=== WHAT THE TASK ASKS ===
Copy out the lines below word for word, leaving out the pictures.

=== DATA TO USE ===
───
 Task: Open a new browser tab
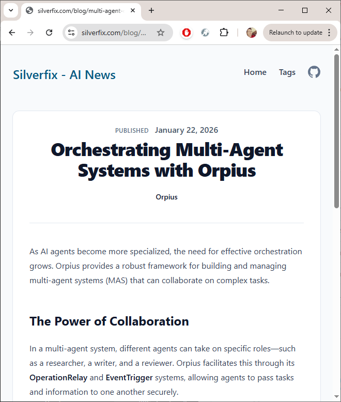point(151,10)
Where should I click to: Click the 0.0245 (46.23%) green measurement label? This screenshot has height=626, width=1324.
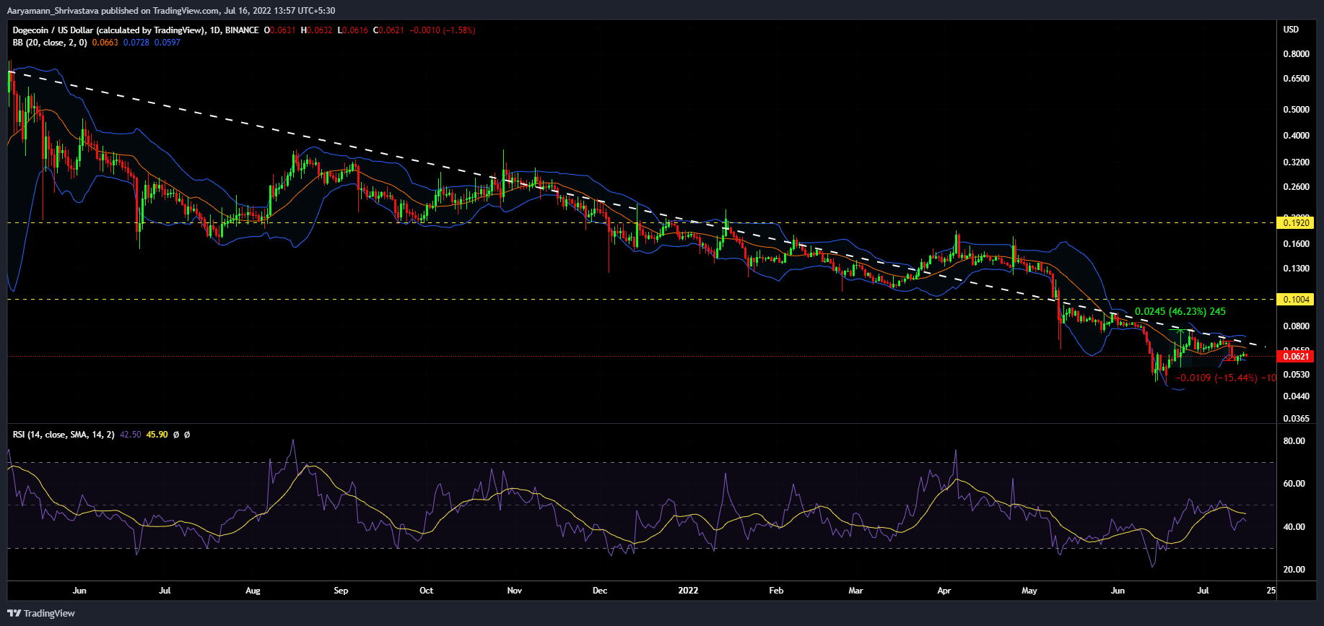pos(1180,312)
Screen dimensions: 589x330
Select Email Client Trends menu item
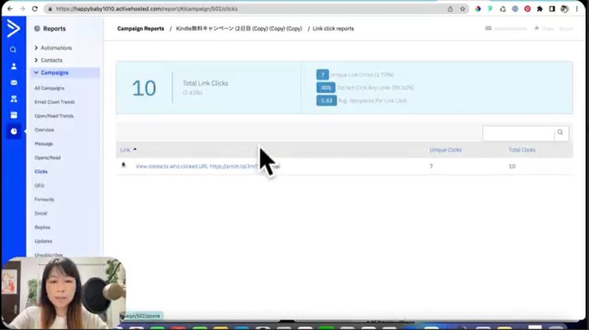55,102
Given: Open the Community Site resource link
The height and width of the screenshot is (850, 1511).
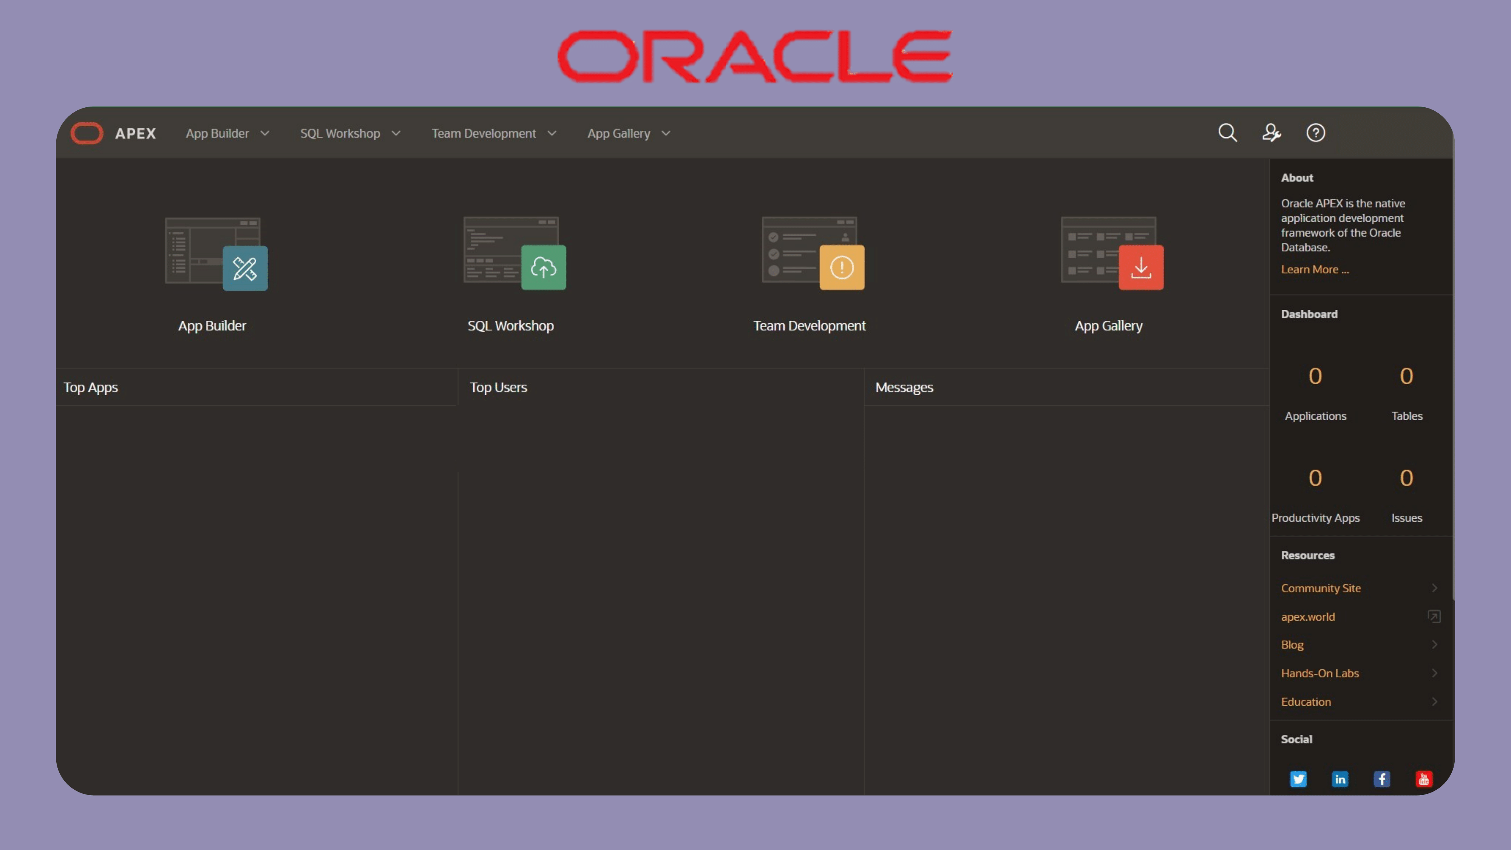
───
=== ANSWER IN FULL ===
 Task: Open a new browser tab
point(151,10)
Where should I click to: Click the 0.0245 (46.23%) green measurement label? This screenshot has height=626, width=1324.
pos(1180,312)
Screen dimensions: 589x330
Select Email Client Trends menu item
55,102
Given: Open the Community Site resource link
The height and width of the screenshot is (850, 1511).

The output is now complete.